ARM NEON Optimization Example

ARM NEON Optimization. An Example

Http://hilbert-space.de/?p=22

Since there is so little information about NEON optimizations out there I thought I’d write a little about it.

Some weeks ago someone on the beagle-board mailing-list asked how to optimize a color to grayscale conversion for images. I haven’t done much pixel processing with ARM NEON yet, so I gave if a try. The results I got where quite spectacular, but more on this later.

For the color to grayscale conversion I used a very simple conversion scheme: A weighted average of the red, green and blue components. This conversion ignores the effect of gamma but works good enough in practice. Also I decided not to do proper rounding. It’s just an example after all.

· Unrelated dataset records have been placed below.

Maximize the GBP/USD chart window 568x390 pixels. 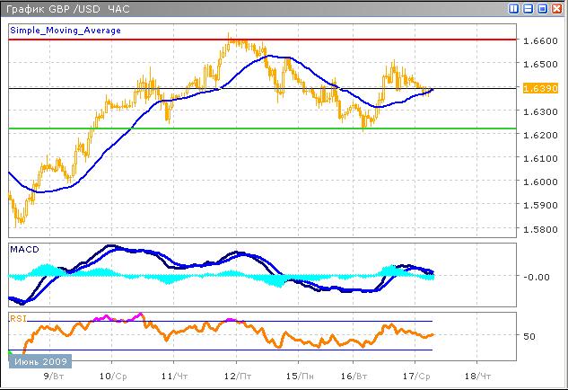542,9
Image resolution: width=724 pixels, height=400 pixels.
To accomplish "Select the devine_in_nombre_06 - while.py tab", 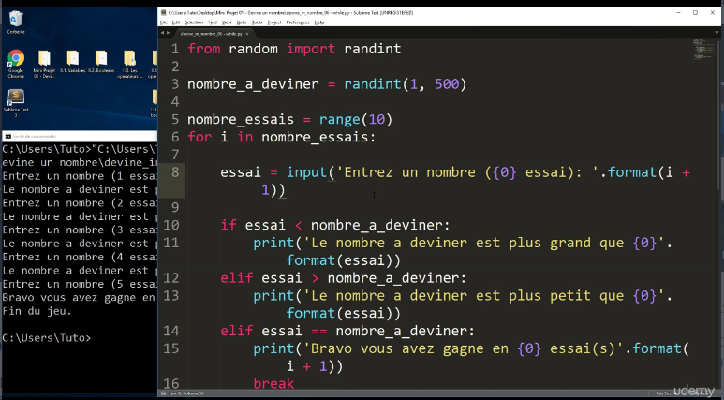I will [211, 31].
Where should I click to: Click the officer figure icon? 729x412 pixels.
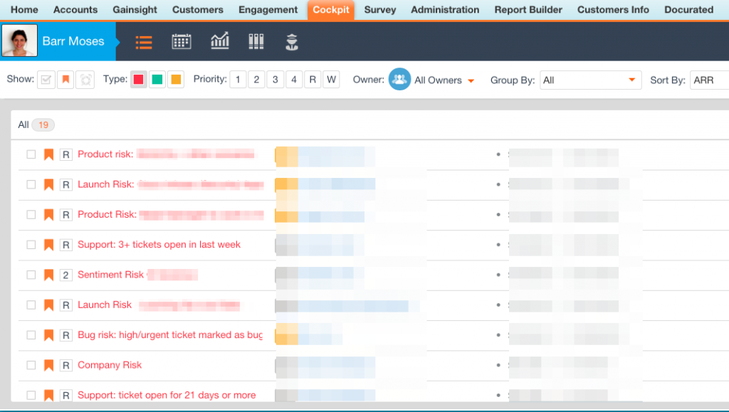pyautogui.click(x=291, y=42)
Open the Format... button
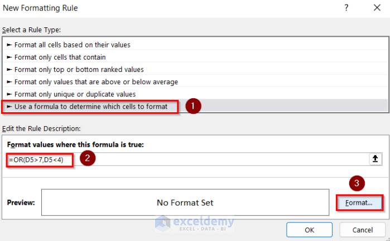 click(359, 203)
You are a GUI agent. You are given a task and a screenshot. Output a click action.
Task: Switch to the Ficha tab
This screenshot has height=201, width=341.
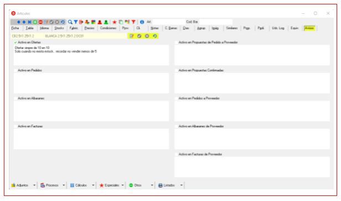pos(16,28)
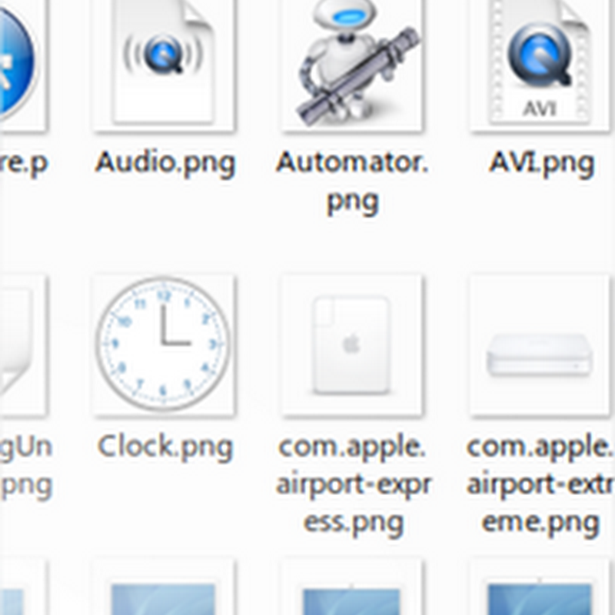
Task: Select the AirPort Express device icon
Action: coord(352,344)
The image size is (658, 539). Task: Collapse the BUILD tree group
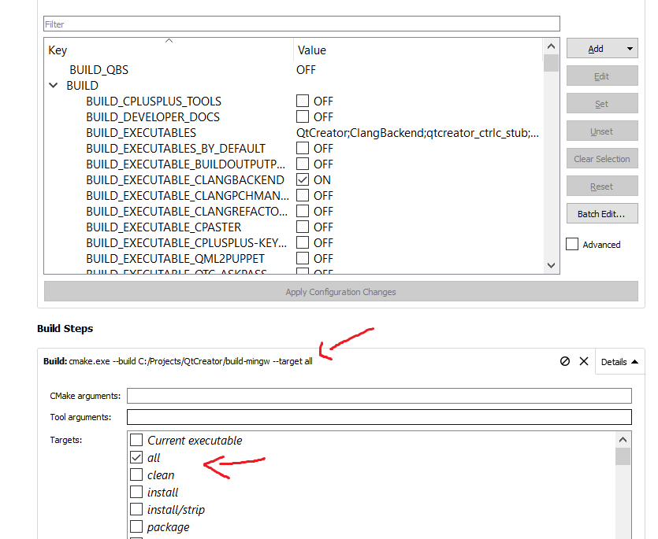point(54,85)
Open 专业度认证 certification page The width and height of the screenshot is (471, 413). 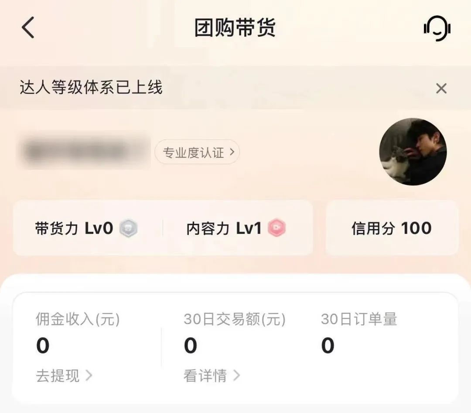click(x=196, y=152)
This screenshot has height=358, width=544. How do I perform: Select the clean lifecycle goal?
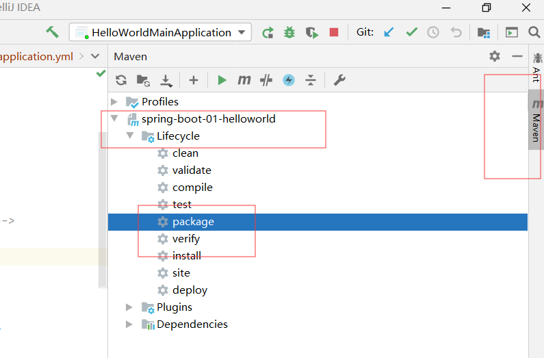click(x=185, y=153)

First a reference implementation in C:

void reference_convert (uint8_t * __restrict dest, uint8_t * __restrict src, int n)
{
  int i;
  for (i=0; i<n; i++)
  {
    int r = *src++; // load red
    int g = *src++; // load green
    int b = *src++; // load blue

// build weighted average:
    int y = (r*77)+(g*151)+(b*28);

// undo the scale by 256 and write to memory:
    *dest++ = (y>>8);
  }
}

Optimization with NEON Intrinsics
Lets start optimizing the code using the compiler intrinsics. Intrinsics are nice to use because you they behave just like C-functions but compile to a single assembler statement. At least in theory as I’ll show you later..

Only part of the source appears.